• _RECORD SET_:
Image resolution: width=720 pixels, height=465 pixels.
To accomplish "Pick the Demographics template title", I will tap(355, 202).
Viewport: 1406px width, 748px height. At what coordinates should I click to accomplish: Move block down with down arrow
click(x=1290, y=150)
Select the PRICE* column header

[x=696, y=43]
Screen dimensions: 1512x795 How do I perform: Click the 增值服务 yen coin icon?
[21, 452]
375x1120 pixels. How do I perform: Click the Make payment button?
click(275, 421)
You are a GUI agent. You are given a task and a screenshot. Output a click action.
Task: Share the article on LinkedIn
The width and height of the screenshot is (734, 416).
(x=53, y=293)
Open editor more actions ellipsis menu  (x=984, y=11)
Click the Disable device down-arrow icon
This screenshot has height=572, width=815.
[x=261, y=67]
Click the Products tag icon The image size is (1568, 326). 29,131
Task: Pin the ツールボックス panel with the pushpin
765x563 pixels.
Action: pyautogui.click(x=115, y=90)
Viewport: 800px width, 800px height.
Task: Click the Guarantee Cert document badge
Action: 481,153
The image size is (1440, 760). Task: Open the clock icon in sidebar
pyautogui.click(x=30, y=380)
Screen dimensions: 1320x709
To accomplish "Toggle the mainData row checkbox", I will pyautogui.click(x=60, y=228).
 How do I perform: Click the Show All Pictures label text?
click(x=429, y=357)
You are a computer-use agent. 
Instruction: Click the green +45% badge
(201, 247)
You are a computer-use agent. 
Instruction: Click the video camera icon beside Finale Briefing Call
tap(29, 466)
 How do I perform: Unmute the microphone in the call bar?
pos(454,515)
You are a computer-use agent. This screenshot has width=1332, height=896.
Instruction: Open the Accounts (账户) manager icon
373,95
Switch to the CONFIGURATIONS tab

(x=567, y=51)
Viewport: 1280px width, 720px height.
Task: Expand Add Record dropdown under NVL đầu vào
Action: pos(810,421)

• _WHAT IS NEEDED_: Search the records above for the string "will" and copy each line that holds it.

• _OUTPUT OF THE TASK_:
To accomplish "Pick the Demographics template title", I will tap(355, 202).
To accomplish "Toggle the mainData row checkbox", I will pyautogui.click(x=60, y=228).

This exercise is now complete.